A customer needs a full pipeline for their data. They find multiple algorithms that are for all stages of the output they need. For example, they find 2 algos each for cleaning up data, reducing number of parameters and performing classification for data. Maybe they need more. How do they create a pipeline and test a few datapoints on this pipeline? They wouldn't want to keep contacting the original DS for each algo (this is a very small pipeline and it already has 8 DS involved).
Customer doesn't care about the language used but our platform does. How do we allow customer to try any algo without worrying about the language in which the algo was written ie; how do we make everything language agnostic?
How to help the customers deploy the final pipeline they chose, so that they have to do the least work and we provide everything out of the box?
Create REST API for each model and create a proxy system like graphql to support it.
API system for various languages :
REST API maybe difficult to create : I've found several software to automate the process of API development.
* The tf-serving can be connected to graphql.
* The Spark framework provides API support.
* The R language has out-of-the-box API development support.
* C++ can be connected using gRPC or other REST frameworks.
Will this lead to everything slowing down, & is it scalable : It shouldn't slow things down as in graphql, each api will be separately contacted without any dependencies As much as I have thought by now, it is completely scalable.
Time Taken for this solution : A basic solution can be created within 2 weeks.
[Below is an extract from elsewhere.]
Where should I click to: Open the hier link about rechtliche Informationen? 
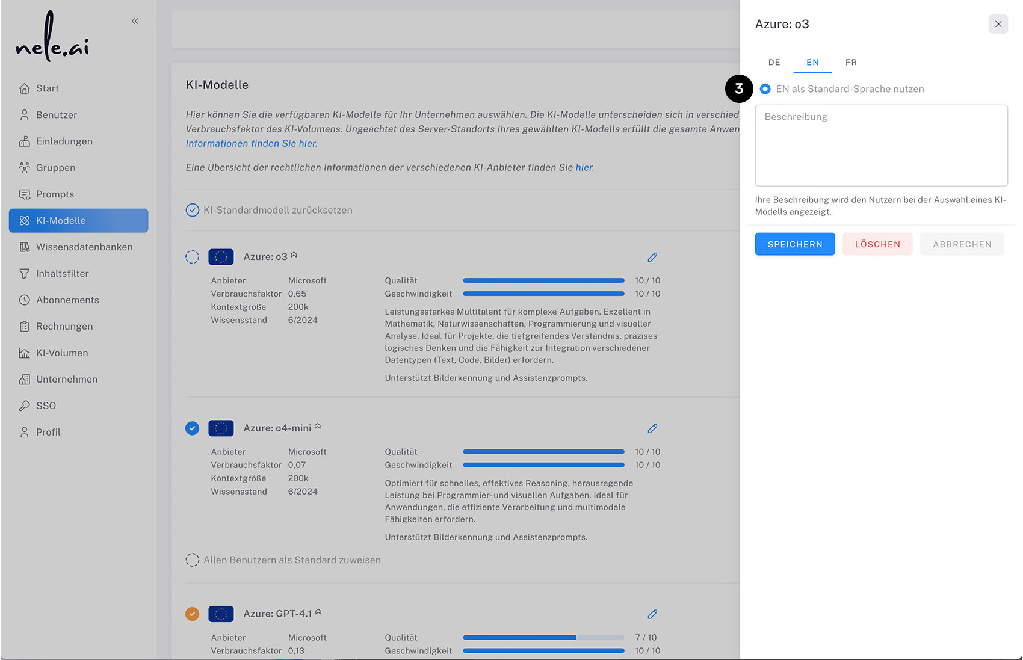583,167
I developed an MVP on the weekend. The MVP works.
Basic Architecture Info : It follows a serverless architecture system.
This is not the final design. I am iterating over various options with Xing. I will update when I finalize it & add it into the docs.
The API is another feature that will be added. In this, a buyer can try the final model of an algorithm using an api by sending requests. This doesnt require the buyer to perform all the training and testing before using it. Also, buyer can add multiple algorithms together to create a pipeline using this feature. The create api is the way to create this pipeline, edit and other functions accordingly performing their functions.
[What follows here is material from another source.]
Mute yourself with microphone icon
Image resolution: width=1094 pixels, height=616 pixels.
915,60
Does API mean chain of training/testing (or something before/after)?
Solution:
I don't understand why do we need this if we already configured Jupyter Notebook Server, which apply us to trigger any algorithm in any language (we just need to append the installation of new language or new library into Dockerfile).
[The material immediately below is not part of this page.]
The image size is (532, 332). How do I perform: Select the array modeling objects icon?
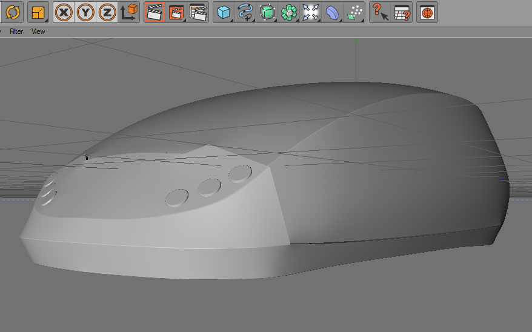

UPD The "template" approach will be eliminated soon. Then we will get the algorithms inside *.ipynb files and the semantical assignment will be prepended into these as code-cell with the syntax of language, which is used inside ipynb.
No, the API is not chaining training/testing the algorithms. The API is used in order to directly use the models that are created after training/testing is complete.
I don't understand why do we need this if we already configured Jupyter Notebook Server, which apply us to trigger any algorithm in any language (we just need to append the installation of new language or new library into Dockerfile).
Consider that a DS has written a Neural Network based algorithm. Such algorithms have large training/testing time. A buyer is not interested in watching an algorithm train. They just want to send a datapoint and see if the algorithm works according to their requirements or not.
Similarly for all algorithms that are using large amounts of data, their training/testing time can be huge. Triggering Jupyter Notebooks leads to working on that code. We dont want to run the code everytime someone wants to try something.
We will also be able to chain multiple models to allow a buyer to create and test a pipeline of algorithms for multiple stages and ask them to pay per query instead of having to buy the algorithm or ask for access rights by the author and waiting for it to become available.
Well, you are talking about trained and saved model (for example for R is Rdata), right?
Yes. Example API : http://api.cortical.io
Then we already have the process.
Please explain the solution.
Here are two issues:
Not all steps are completed, but I don't see the problem to do these. Since we have "template" approach we need to use little different logic, but it is mostly follows the flow.
I dont want to trigger training. And there are other beneficial things there too. I will check with you regarding security while working with APIs as I don't know much about that, though.
I dont want to trigger training. And there are other beneficial things there too.
Yes, but before we can get trained model we need to make training. My example of flow probably confuses you, because it explains training flow. But for testing or using it to get future result the process is quiet similar, except these points:
Before the point:
2.iii.a. Django sends a command into Jupyter Notebook Server and creates everything it need in GraphDB.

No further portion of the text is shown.